4. Comment on the experimental result compared to the theoretical result.
Based on the results that we got, shows a totally different result between the theoretical and experimental values. For the experimental influence line value, there are a big different between those experimental and theoretical. Overall,
based on the procedure, we followed the right instruction. It might be the error of the machine itself and not in the good condition.
Part 2 :
1. Comment the experimental result and the theoretical result in Table 2.

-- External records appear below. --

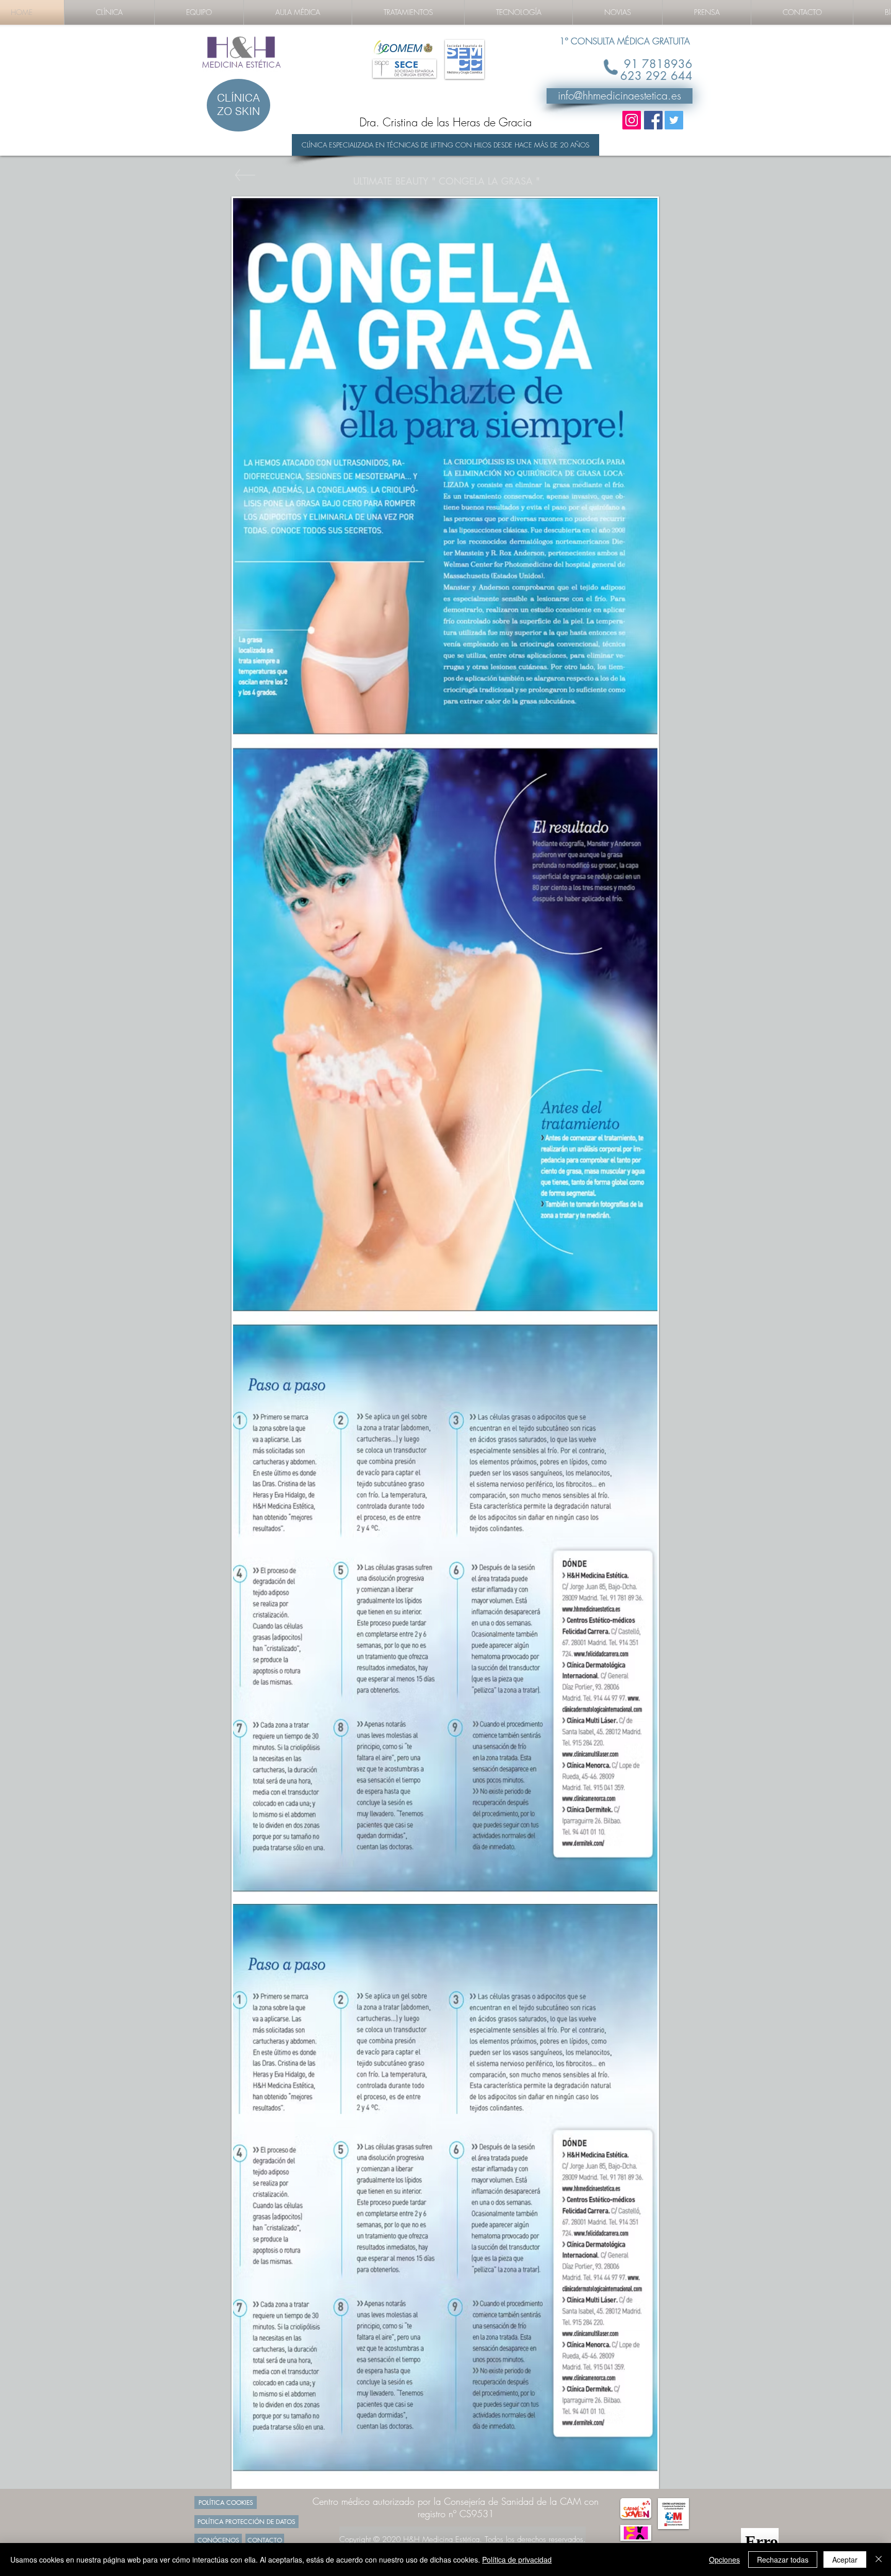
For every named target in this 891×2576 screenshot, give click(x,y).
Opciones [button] (724, 2559)
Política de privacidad (517, 2559)
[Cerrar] (878, 2559)
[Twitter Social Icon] (674, 120)
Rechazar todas (782, 2559)
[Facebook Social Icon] (653, 120)
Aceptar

In this part, we used the load 100g, 200g and 300g. From this experiment, the value for the location 1 to 4, the value for the experimental is bigger than the theoretical value. The value is depend on the location but the value for both results is not so much differences.
8.0 CONCLUSION
Part 1 :
From the experiment, we know that the value for the experimental and theoretical values is totally difference. From the graph it shows totally difference result between theoretical and experimental result. Based on the result, the values of shear force at cut section (N) increases when a load moves nearer towards the cut.
From the experiment, its shows that the location is one of the causes for the differences between the value. We should know that, influence lines can be used to calculate the shear force at the cut section.